Pick Up (Matador)
by Michael McCarthy
If Tricky and April March married their music, this would be their daughter. The music of Solex (real name: Elisabeth Esselink) really is that interesting. The gal knows what to do with a good sample (and she collected most of hers at live shows, ranging from metal to classical), yet she’s done a fine job of making her music sound as organic as Kodo drummers. She definitely does not come across like the latest, ahem, electronica babe. That’s good, because with Dido, DJ Rap, Ma, and the like, the market is just too damn flooded with ’em already (though I’m quite fond of the three I’ve just mentioned, for the record).

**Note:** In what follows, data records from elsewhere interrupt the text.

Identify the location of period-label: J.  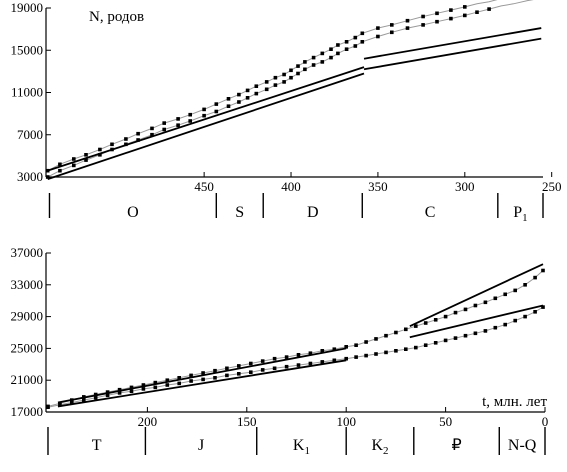
(201, 446).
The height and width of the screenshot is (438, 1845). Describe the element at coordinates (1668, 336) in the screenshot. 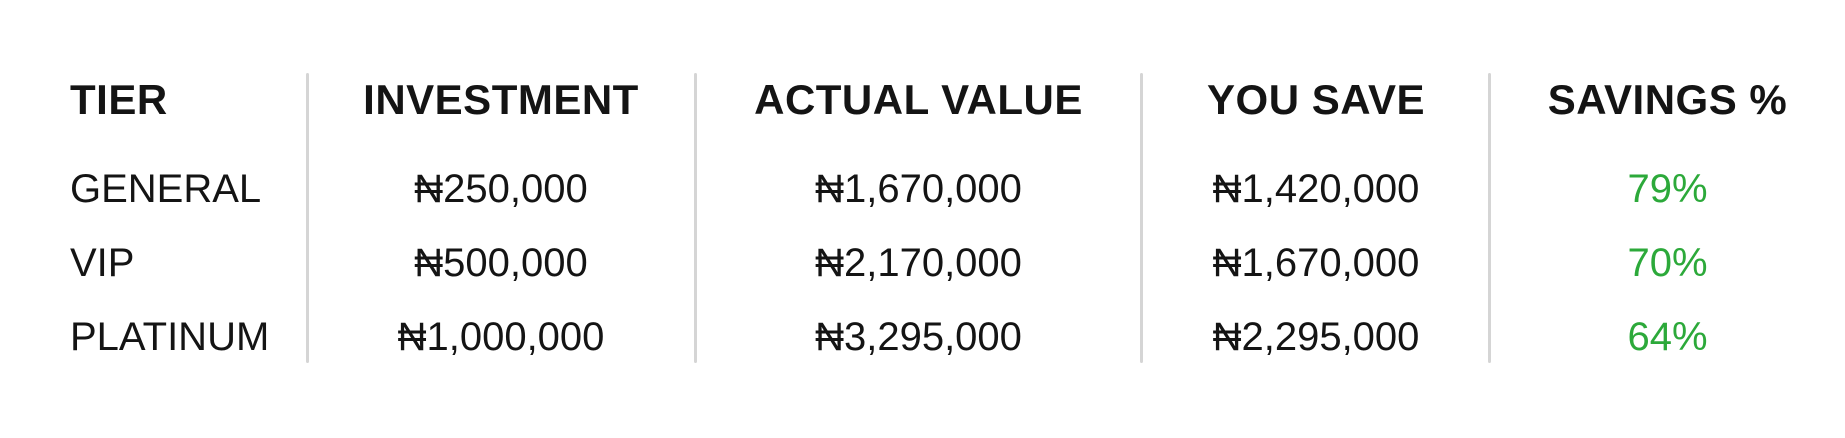

I see `savings-percentage: 64%` at that location.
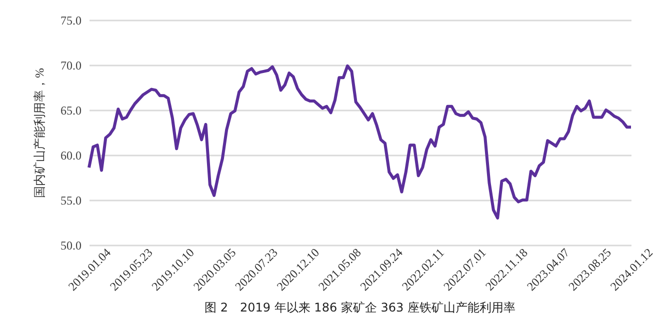 The image size is (658, 333). What do you see at coordinates (39, 133) in the screenshot?
I see `y-axis-title: 国内矿山产能利用率，%` at bounding box center [39, 133].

The story of Solex is somewhat inspiring. She owned a secondhand record store in Amsterdam. One day she bought an old eight-track recorder at an auction. She immediately went to work with it, sampling stuff from the CDs nobody would buy, and was turning her samples into songs seemingly overnight. She completed an album’s worth of these songs and sent it to record labels. And here she is with her second release already. I just wish her songs were more like songs and less like, I don’t know, an indie film score. I meant it when I said the music is interesting, but her lyrics are silly (the press notes call ’em “imaginary conversations she had on the toilet”) and her vocals are often too far back in the mix for you to hear them. When I’m sitting at home with the stereo cranked and virtually no background noise, I want the voice to be a bit more distinguishable than it is when I’m sitting in a crowded cafe full of loud caffeine-heads. When I listen to “Dork At 12 O’Clock” or “Pick Up,” I feel like I’m in a pick-up joint, wishing those idiots at the bar would shut the fuck up so I could understand the lyrics. Hmm… maybe Solex is playing a joke on me? Even if it’s not funny, I guess she does a fine enough job getting to the punchline that I’ll keep listening.